Saved data entries
• • • •

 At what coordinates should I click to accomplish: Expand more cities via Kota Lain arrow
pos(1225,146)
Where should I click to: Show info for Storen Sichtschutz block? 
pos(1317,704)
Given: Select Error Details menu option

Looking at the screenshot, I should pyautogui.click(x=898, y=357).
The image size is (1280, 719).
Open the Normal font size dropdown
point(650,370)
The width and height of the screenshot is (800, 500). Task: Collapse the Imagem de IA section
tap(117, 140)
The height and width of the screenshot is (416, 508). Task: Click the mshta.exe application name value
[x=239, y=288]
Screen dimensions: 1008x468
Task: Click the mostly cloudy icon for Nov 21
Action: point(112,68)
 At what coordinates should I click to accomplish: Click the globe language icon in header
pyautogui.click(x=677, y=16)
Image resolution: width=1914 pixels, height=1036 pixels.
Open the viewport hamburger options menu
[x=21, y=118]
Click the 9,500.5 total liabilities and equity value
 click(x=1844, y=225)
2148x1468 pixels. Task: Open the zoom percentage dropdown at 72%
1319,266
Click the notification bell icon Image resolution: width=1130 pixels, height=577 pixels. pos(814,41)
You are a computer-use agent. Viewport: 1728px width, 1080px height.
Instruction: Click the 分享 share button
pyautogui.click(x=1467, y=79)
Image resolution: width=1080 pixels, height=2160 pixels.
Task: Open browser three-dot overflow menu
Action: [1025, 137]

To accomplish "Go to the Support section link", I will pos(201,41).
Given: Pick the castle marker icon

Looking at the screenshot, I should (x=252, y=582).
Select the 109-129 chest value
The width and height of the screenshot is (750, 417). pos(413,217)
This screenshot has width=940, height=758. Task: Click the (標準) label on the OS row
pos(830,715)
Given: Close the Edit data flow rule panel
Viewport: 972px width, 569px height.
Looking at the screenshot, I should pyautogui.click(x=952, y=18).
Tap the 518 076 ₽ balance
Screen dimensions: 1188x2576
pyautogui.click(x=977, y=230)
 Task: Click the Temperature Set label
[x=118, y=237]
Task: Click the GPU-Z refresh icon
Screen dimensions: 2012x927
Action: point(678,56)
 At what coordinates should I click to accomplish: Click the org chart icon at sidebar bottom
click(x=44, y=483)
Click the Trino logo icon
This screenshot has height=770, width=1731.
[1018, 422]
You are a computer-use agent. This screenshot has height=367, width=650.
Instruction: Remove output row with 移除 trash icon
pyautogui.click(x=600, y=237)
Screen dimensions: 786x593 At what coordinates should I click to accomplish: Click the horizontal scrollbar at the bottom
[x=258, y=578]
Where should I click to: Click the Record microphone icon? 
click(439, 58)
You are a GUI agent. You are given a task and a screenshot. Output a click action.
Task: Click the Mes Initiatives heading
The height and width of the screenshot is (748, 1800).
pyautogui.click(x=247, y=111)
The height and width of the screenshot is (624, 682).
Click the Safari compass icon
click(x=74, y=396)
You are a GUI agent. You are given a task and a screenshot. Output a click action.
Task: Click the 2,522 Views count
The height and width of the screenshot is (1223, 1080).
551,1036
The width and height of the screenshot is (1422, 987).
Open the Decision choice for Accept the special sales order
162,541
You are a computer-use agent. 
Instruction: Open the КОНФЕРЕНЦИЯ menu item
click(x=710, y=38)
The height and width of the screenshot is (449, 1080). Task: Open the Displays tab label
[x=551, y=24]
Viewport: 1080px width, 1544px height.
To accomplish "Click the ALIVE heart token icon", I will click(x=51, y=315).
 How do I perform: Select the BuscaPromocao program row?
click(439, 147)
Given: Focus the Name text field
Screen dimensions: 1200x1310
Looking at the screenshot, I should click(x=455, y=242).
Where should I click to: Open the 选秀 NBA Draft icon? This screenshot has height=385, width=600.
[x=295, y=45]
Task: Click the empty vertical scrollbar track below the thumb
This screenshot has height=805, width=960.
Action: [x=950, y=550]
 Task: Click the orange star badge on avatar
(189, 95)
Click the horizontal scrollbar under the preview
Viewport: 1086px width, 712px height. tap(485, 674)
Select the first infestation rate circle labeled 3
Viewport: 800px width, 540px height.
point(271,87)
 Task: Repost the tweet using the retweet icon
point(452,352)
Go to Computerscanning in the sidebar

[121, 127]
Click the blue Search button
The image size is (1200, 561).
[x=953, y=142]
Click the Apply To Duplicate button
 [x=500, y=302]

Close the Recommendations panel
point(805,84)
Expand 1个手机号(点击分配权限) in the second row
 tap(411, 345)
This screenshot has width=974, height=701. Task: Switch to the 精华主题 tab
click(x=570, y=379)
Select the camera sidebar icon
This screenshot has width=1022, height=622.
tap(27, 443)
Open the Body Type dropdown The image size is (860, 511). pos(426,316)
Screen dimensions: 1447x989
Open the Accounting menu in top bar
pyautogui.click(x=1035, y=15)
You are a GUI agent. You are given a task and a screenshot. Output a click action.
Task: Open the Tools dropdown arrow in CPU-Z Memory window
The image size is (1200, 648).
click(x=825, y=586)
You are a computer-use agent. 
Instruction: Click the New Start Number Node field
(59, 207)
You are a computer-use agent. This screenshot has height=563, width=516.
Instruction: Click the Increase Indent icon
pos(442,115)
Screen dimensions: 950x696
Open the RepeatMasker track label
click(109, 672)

• • • •

Task requirements: Looking at the entries above, count each line that includes the string "will" and give only the total.

Response for this exercise: 2